La fragata británica cayó a barlovento. Después, el bauprés viró alejándose del bajío. El viento le dio por la aleta de estribor y, luego, por el través. Se tensaron las vergas y se afianzaron las velas de proa. El viento aulló por la amura de estribor, con más fuerza que antes pues navegaban en su contra. La Cyclops arfó y una cortina de punzante agua barrió la popa. Los cañoneros semidesnudos se apresuraron bajo cubierta para preparar los cañones.
Hope dio órdenes de reiniciar el combate y la Cyclops se echó sobre el adversario, arrastrando poco a poco a la fragata mutilada a sotavento. Los cañones de la Cyclops abrieron fuego y los españoles respondieron con otra andanada.
Devaux intentaba entenderse con Blackmore a gritos, por el rugido de los cañones.
– ¿Por qué no echa el ancla?
– ¿Y hacernos cabecear con el viento de través, tomando a la otra fragata de enfilada? -resopló el piloto de derrota.
– ¿Qué otra cosa puede hacer? Además, no podemos aguantar indefinidamente. Nos hace falta distanciarnos de la costa.
Hope lo oyó. Ahora que ya no estaba sometido a la tensión de un peligro inmediato, volvía a comandar la nave y la conversación le irritó.
– Preocúpese de luchar contra la fragata, señor Devaux, y déjeme las decisiones tácticas.
Devaux no dijo nada. Miró con resentimiento hacia el barco español y escuchó asombrado la orden de Hope:
– Eche un cabo de amarre por una porta de popa, ¡deprisa, muévase!
Al principio, Devaux no lo entendió, pero entonces la luna se dejó ver y el teniente siguió con la mirada el brazo extendido de Hope:
– ¡Mire!
La insignia de tonos rojizos y dorados de Castilla no estaba a popa. La fragata española se había rendido.
– ¡Alto el fuego! ¡Alto el fuego!
Los cañones de la Cyclops enmudecieron mientras continuaba con su cabeceo; los cañoneros se desplomaron extenuados por el esfuerzo. Sin embargo, Devaux, que ya había olvidado la disputa debido a las nuevas circunstancias, estaba de nuevo con ellos, apremiándolos para que se esforzasen un poco más. Devaux gritó sus órdenes, los ayudantes del contramaestre giraron sus viradores y, en un instante, la rendición de los españoles inundó el barco. La fatiga se desvaneció en un periquete, pues la fragata era una presa de guerra si podían evitar que llegase a tierra, en los bajíos de San Lucar.
Ni siquiera el aristócrata Devaux menospreciaba la avaricia de su capitán y aprovecharía la oportunidad de aumentar su exiguo patrimonio. Devaux deseaba ahora que la Cyclops no hubiese causado demasiados daños…
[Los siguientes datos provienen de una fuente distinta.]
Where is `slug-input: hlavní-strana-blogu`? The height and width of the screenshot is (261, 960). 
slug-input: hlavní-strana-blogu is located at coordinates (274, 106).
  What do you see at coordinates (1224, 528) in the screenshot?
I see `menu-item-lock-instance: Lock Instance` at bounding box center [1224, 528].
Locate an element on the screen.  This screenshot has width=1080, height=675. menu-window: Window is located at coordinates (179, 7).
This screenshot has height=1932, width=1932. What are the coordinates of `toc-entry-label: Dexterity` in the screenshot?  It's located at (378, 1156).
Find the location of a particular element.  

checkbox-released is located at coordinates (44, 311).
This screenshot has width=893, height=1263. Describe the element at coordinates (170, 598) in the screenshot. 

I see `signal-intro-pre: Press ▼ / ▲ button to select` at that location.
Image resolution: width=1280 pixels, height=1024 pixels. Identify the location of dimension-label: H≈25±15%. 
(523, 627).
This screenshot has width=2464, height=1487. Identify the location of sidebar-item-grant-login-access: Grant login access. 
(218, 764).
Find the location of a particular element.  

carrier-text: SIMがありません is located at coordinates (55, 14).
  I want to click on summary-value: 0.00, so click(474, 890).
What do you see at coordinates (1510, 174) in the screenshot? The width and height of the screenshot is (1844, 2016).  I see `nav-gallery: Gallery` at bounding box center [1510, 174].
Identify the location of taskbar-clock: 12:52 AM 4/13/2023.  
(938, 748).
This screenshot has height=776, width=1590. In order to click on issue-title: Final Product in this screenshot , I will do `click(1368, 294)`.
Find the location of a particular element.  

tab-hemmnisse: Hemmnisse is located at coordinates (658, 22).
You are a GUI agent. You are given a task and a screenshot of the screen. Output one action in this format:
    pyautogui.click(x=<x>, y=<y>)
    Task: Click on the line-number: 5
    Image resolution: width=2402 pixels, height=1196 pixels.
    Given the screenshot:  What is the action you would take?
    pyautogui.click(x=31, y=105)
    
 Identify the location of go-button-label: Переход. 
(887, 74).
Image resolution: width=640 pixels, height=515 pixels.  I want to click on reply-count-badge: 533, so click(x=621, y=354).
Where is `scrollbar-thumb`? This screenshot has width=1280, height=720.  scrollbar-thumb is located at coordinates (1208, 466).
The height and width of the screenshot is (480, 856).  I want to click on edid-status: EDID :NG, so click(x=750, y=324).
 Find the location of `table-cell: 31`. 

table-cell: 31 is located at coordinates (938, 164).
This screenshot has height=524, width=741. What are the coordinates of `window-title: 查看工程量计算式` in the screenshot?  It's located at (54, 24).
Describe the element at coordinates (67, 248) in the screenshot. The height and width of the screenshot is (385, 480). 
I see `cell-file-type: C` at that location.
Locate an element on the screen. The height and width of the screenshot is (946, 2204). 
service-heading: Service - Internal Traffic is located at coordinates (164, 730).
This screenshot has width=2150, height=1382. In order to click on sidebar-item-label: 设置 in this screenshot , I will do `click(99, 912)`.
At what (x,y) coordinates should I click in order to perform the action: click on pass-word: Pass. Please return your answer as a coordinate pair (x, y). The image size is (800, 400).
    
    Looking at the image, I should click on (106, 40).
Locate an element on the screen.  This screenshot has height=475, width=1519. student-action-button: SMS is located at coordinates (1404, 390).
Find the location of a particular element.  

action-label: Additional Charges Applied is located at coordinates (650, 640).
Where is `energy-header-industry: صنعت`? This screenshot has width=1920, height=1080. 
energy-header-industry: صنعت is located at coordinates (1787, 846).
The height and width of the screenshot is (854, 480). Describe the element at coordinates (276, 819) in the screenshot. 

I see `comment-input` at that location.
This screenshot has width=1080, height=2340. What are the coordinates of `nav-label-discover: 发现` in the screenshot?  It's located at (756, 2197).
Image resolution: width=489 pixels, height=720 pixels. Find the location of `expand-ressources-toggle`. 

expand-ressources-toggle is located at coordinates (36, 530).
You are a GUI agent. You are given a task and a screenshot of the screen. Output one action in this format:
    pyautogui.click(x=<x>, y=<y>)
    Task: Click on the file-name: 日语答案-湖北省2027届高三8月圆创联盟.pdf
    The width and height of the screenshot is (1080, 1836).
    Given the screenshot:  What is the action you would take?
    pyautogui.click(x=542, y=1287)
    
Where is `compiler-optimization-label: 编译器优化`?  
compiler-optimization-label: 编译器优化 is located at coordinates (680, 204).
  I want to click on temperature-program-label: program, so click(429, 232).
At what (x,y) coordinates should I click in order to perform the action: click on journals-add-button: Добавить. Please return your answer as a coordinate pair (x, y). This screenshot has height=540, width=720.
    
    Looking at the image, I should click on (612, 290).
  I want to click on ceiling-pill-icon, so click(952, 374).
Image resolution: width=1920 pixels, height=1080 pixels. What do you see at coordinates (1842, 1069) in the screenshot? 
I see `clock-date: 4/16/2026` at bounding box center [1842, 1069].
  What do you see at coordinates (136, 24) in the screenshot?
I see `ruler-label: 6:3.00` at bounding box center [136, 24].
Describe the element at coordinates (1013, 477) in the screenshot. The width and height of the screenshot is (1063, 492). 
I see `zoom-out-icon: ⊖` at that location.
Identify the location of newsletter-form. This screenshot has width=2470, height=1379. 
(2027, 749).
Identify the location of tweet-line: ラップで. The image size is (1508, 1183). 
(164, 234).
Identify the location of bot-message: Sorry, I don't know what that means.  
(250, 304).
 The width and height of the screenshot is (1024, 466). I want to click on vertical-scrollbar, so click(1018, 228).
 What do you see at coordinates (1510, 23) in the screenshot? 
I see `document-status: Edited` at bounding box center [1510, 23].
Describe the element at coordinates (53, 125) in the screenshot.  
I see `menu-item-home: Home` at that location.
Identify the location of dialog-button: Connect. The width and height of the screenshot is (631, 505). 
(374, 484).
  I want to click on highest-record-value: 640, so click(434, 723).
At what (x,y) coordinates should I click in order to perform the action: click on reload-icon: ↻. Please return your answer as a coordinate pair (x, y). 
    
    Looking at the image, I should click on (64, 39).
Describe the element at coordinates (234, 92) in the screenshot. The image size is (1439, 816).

En el alcázar, el capitán Hope atendía a las objeciones del piloto de derrota. Siendo la única persona a bordo que podía contradecir legítimamente las decisiones del capitán, desde el punto de vista de la navegación, Blackmore se manifestaba vehementemente en contra de abatir a la Cyclops otra vez a sotavento para remolcar a una fragata separada de un peligroso banco de arena por no más de media legua.